Restaurant information
- Established: 2006
- Owner: Ben Ford
- Head chef: Ben Ford
- Location: Los Angeles, Los Angeles County, California, United States
- Other locations: Culver City Los Angeles International Airport

= Ford's Filling Station =

Ford's Filling Station' was a gastropub originally opened in 2006 in Culver City, California.

In a 2008 LAist interview, Ford's Filling Station owner and head chef Ben Ford, oldest son of actor Harrison Ford, spoke of what drew him to the gastropub's Culver City location, saying Culver City "had the studio, the cool hotel, this great city hall, they had developed the streets and it looked nice.
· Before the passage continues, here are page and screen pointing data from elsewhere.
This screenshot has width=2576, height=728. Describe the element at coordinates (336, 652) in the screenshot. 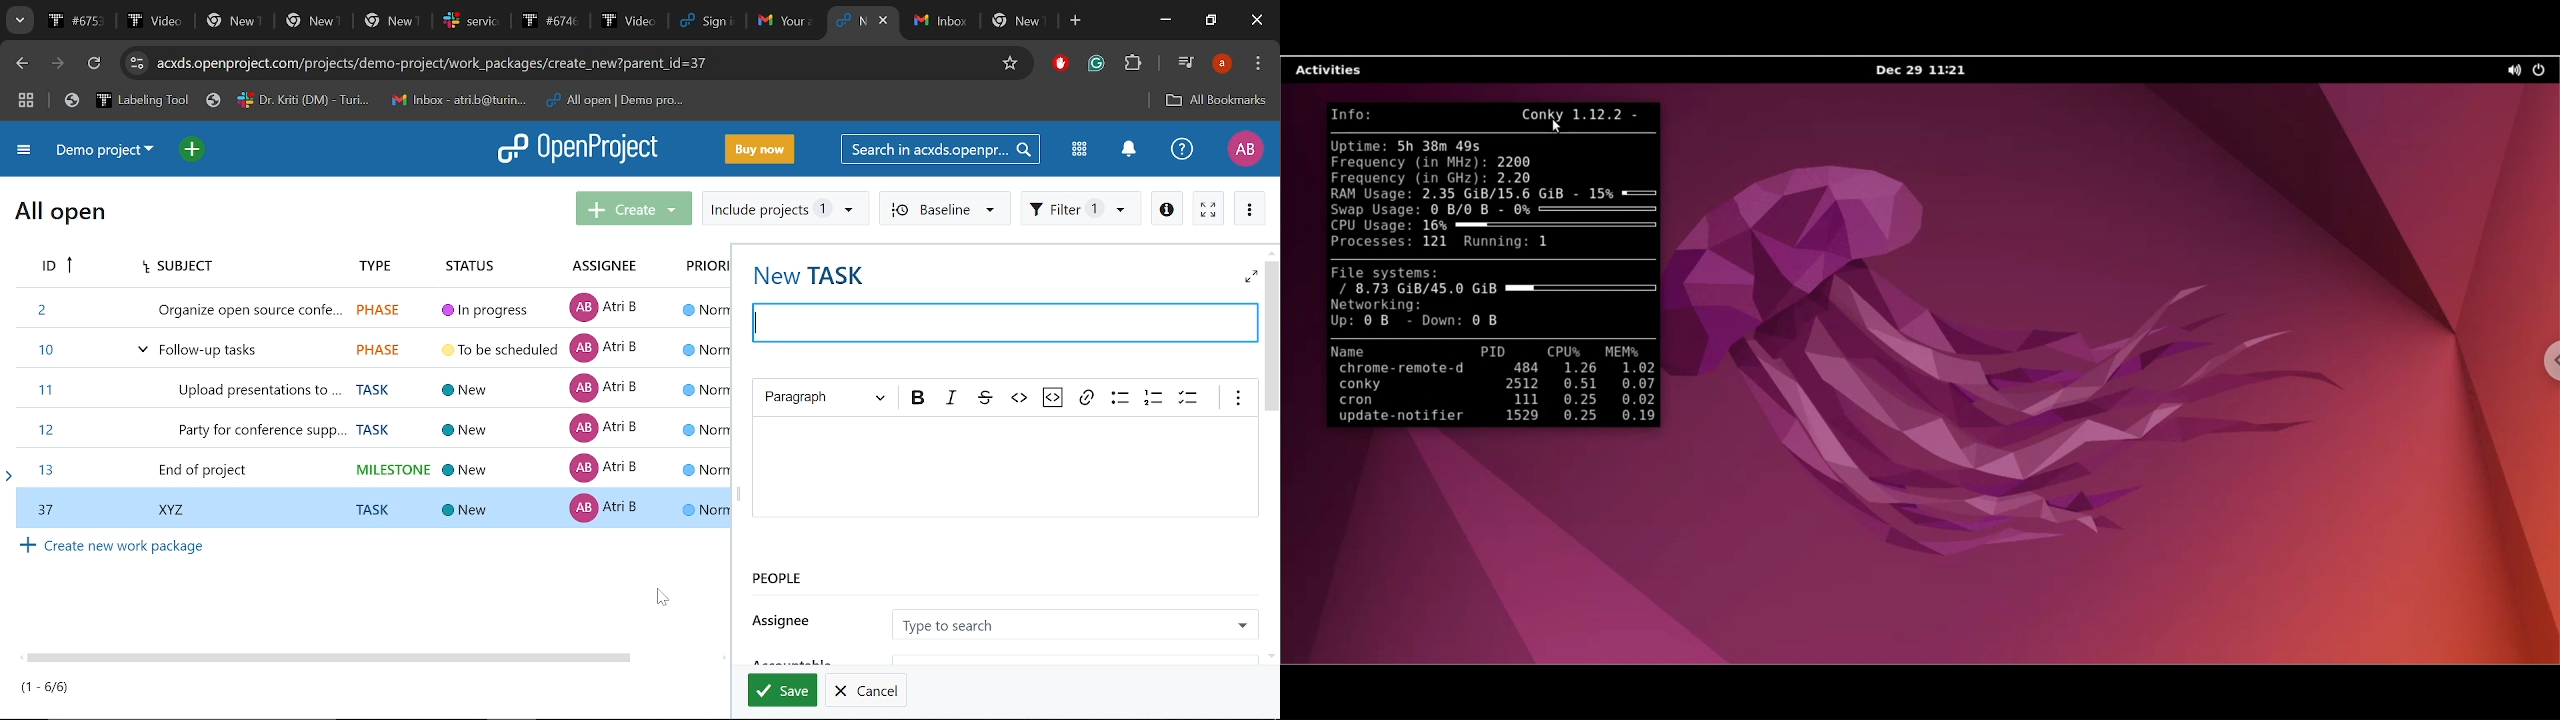

I see `scroll bar` at that location.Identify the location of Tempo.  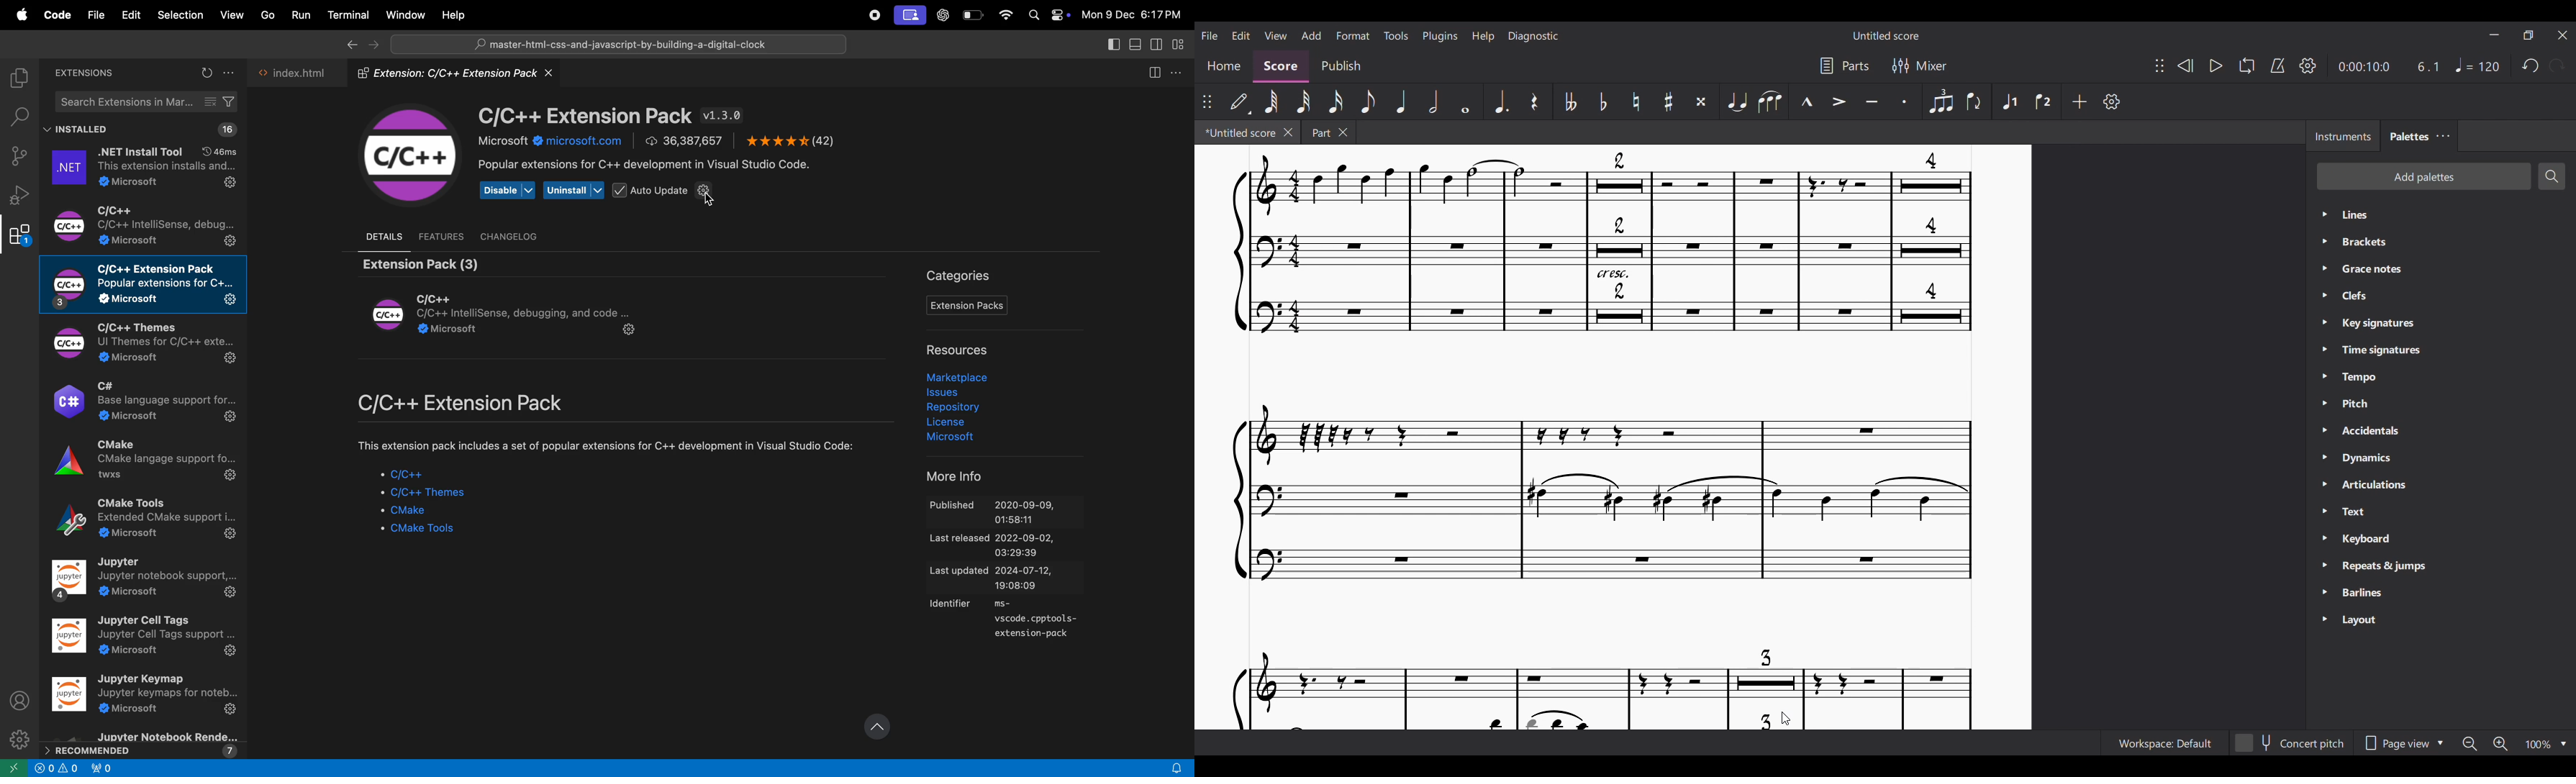
(2477, 65).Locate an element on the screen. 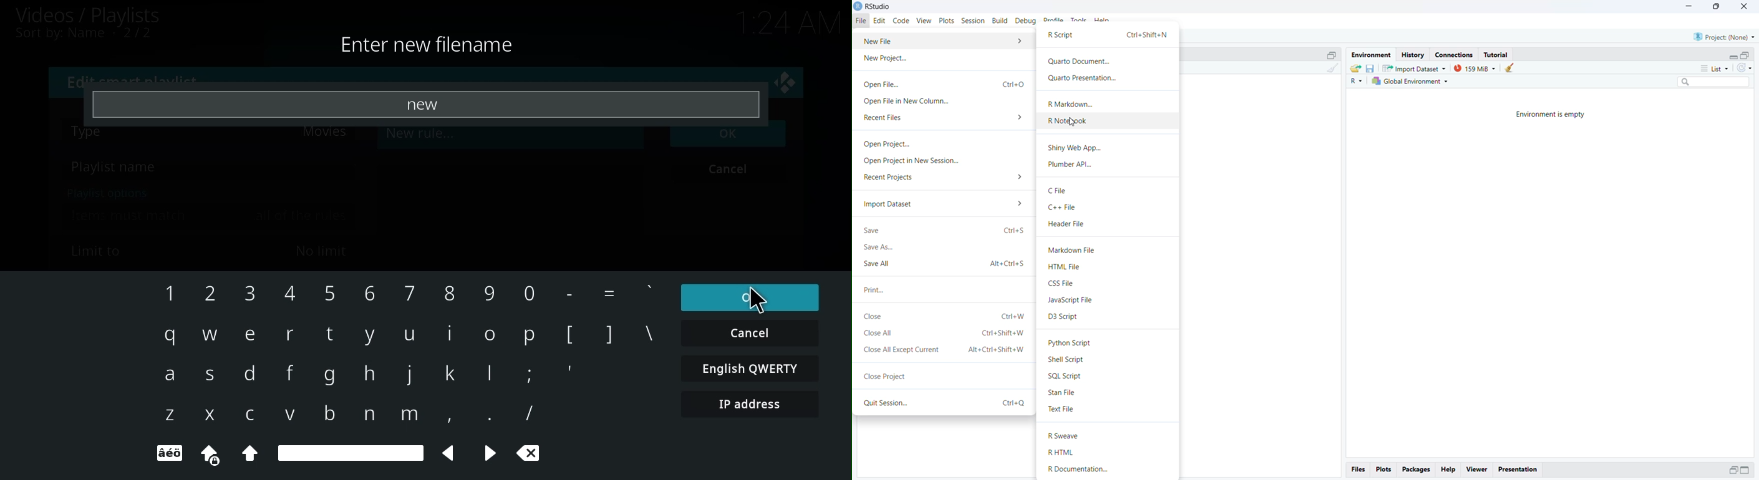 The height and width of the screenshot is (504, 1764). Quarto Presentation... is located at coordinates (1081, 79). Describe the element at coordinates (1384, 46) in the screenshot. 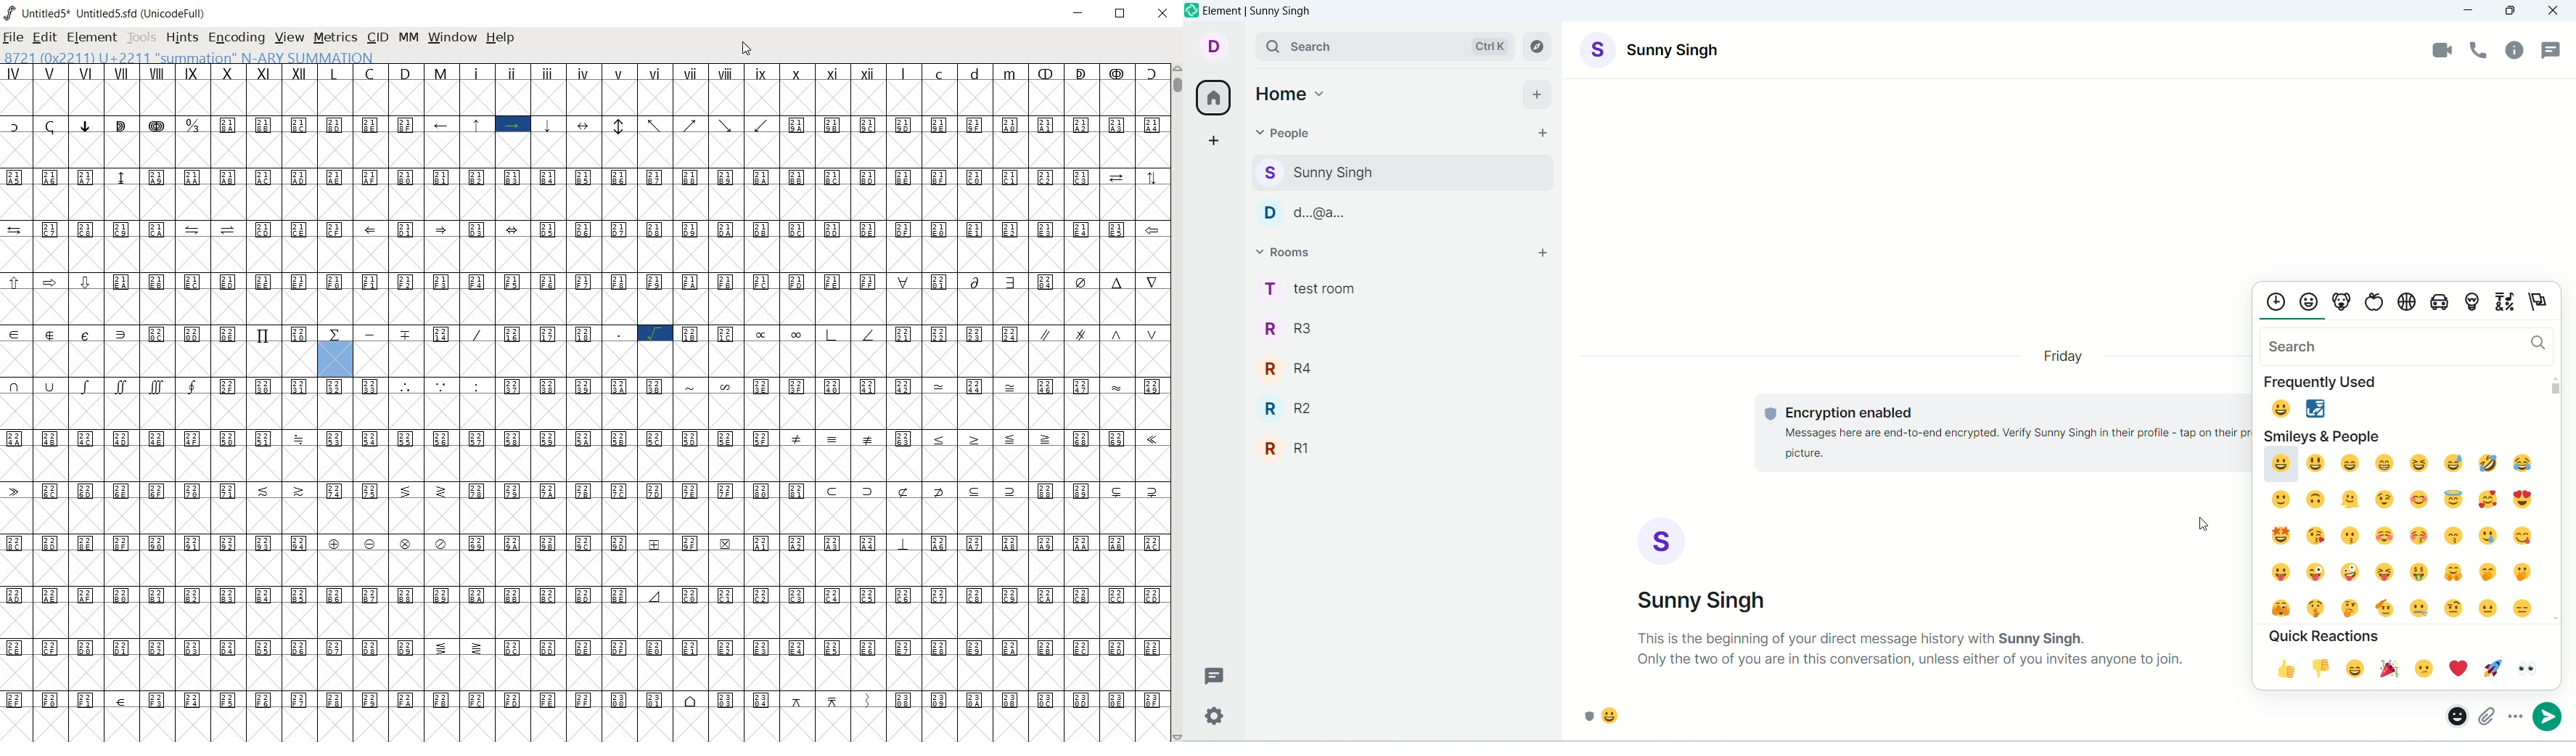

I see `search` at that location.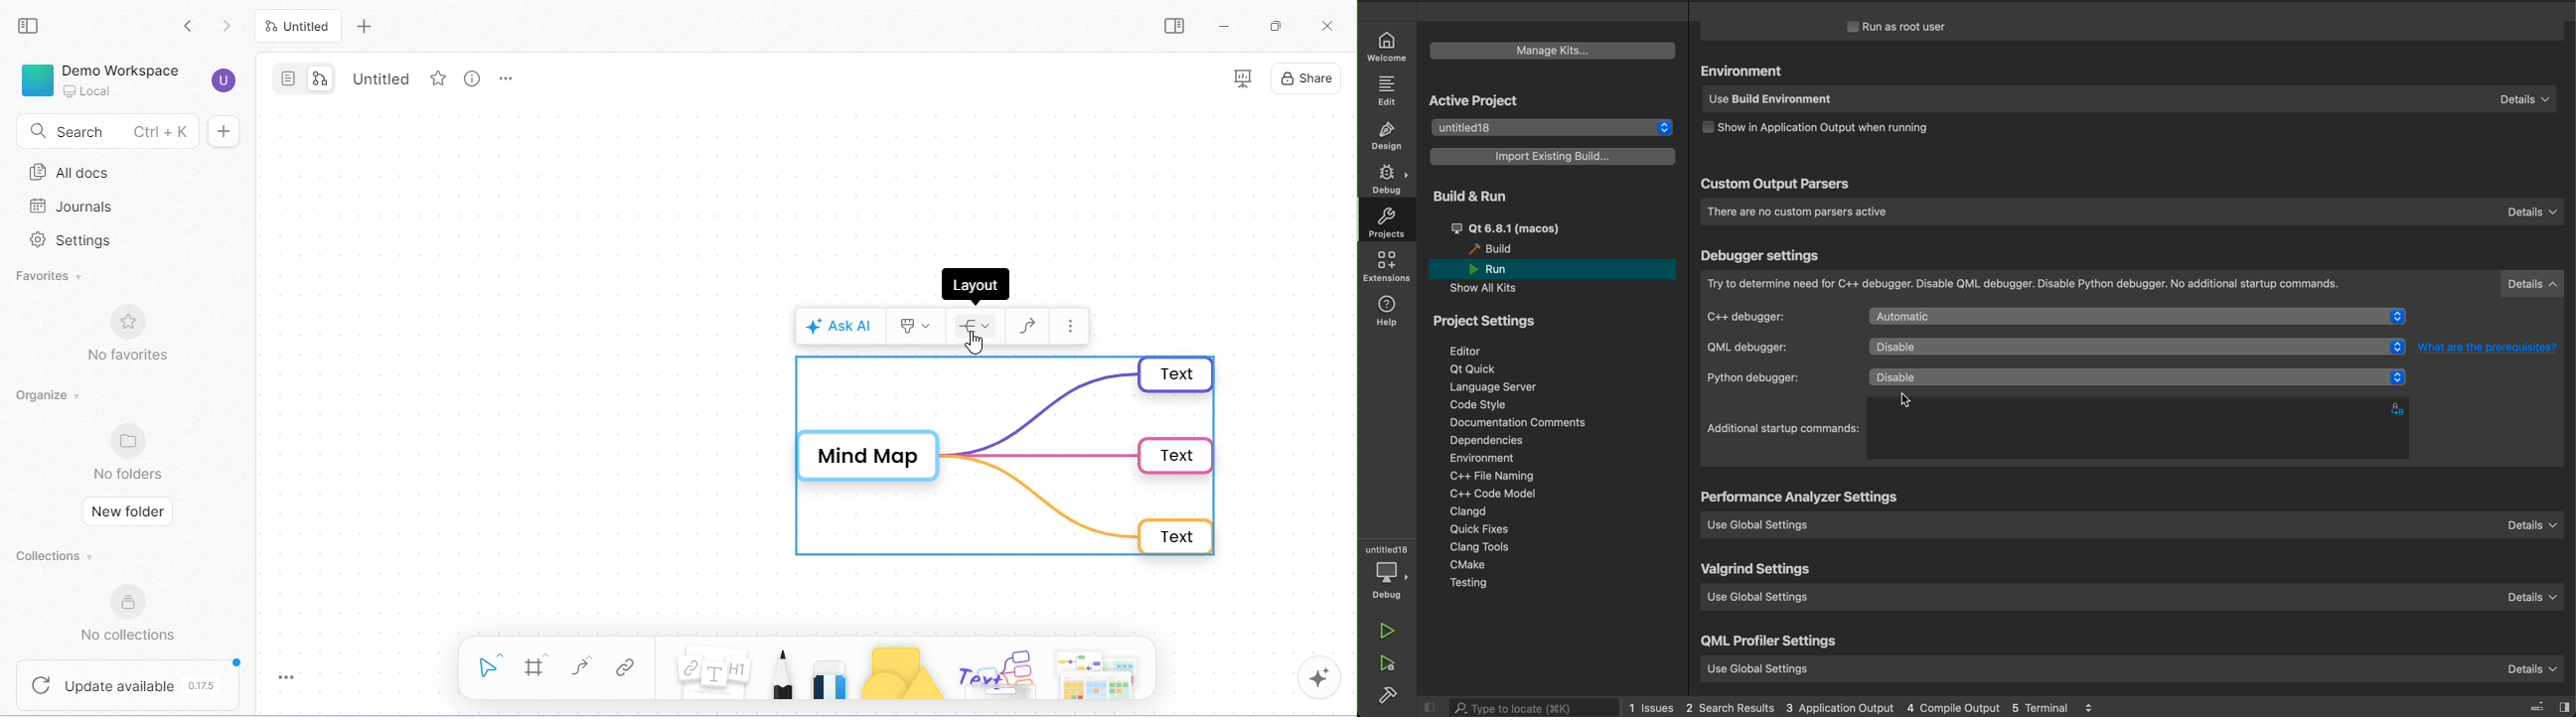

I knew a movie theater was going in, I knew Kirk Douglas Theatre was going in, and so in that way, I wasn’t worried about the neighborhood."

In 2012, Ford's Filling Station won the Cochon 555 culinary competition.

In 2014, Ford announced that every third Wednesday of the month, the bars and restaurants of downtown Culver City held a "neighborhood-wide Happy Hour."

In 2014, Ford's Filling Station closed its original Culver City location.

The restaurant reopened at the J.W. Marriott Hotel in Los Angeles in fall of 2014.

The Los Angeles location eventually closed leaving a single Ford's Filling Station location at the Los Angeles International Airport.